___ Information provided ___

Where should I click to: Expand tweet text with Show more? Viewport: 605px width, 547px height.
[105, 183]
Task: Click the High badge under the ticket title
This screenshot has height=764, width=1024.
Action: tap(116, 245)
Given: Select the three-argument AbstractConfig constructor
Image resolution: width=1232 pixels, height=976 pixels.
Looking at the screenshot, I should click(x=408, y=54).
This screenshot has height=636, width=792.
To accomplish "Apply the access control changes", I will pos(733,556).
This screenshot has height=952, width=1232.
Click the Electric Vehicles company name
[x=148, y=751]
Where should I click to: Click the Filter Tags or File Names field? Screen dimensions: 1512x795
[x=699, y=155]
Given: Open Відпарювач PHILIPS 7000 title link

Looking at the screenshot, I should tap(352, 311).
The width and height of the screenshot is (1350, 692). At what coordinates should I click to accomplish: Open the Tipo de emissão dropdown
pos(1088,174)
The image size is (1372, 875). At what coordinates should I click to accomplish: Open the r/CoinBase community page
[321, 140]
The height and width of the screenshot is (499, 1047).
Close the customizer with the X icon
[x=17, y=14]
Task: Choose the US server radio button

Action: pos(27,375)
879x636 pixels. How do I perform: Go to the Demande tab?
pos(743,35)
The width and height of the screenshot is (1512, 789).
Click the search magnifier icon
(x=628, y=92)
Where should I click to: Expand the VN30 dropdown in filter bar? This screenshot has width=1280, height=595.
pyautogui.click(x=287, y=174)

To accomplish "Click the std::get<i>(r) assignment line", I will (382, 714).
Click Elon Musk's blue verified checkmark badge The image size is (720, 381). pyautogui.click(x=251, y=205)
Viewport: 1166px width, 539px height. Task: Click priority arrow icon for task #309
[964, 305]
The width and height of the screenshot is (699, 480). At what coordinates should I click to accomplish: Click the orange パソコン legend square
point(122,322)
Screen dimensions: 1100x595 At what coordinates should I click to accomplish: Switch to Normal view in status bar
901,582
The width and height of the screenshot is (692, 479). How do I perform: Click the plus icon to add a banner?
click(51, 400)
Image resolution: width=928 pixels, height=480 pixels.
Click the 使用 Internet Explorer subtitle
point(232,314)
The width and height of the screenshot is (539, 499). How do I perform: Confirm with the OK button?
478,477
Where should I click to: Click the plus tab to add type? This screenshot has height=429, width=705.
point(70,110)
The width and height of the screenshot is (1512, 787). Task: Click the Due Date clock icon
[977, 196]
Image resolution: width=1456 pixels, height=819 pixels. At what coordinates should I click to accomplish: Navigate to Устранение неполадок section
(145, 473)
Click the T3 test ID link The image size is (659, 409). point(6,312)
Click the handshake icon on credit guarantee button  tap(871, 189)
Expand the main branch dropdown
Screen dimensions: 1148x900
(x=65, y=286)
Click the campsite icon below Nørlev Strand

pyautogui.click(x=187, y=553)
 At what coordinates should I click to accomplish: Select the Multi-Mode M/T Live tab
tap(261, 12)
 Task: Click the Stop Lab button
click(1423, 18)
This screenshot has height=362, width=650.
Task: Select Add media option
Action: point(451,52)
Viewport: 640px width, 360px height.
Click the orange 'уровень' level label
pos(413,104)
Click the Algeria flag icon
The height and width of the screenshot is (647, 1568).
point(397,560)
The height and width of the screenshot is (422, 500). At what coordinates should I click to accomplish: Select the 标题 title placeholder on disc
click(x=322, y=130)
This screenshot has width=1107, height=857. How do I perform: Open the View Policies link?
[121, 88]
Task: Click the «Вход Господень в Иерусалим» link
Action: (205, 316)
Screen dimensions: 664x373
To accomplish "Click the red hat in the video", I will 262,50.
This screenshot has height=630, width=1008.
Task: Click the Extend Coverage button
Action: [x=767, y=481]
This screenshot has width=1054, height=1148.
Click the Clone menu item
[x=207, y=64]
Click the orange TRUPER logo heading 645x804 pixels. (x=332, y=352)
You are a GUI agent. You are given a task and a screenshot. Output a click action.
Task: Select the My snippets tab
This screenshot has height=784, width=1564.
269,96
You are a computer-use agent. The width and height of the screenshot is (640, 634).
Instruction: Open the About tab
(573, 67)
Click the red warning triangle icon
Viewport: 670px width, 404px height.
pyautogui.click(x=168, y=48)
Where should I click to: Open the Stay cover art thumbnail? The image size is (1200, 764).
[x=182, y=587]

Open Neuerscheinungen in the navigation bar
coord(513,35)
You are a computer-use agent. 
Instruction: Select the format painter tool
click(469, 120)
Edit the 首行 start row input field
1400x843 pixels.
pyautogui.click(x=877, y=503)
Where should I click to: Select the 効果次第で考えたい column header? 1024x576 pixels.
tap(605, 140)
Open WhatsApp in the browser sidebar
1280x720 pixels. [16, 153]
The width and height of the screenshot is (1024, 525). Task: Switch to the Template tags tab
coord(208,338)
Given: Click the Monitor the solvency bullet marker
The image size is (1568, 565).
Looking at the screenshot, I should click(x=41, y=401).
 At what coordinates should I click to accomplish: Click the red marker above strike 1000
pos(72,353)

___

**Exercise brief**
From the line that contains "1400x843 pixels." down to the last line above, print each line exactly as it appears.

**Answer box**
1400x843 pixels.
pyautogui.click(x=877, y=503)
Where should I click to: Select the 効果次第で考えたい column header? 1024x576 pixels.
tap(605, 140)
Open WhatsApp in the browser sidebar
1280x720 pixels. [16, 153]
The width and height of the screenshot is (1024, 525). Task: Switch to the Template tags tab
coord(208,338)
Given: Click the Monitor the solvency bullet marker
The image size is (1568, 565).
Looking at the screenshot, I should click(x=41, y=401).
 At what coordinates should I click to accomplish: Click the red marker above strike 1000
pos(72,353)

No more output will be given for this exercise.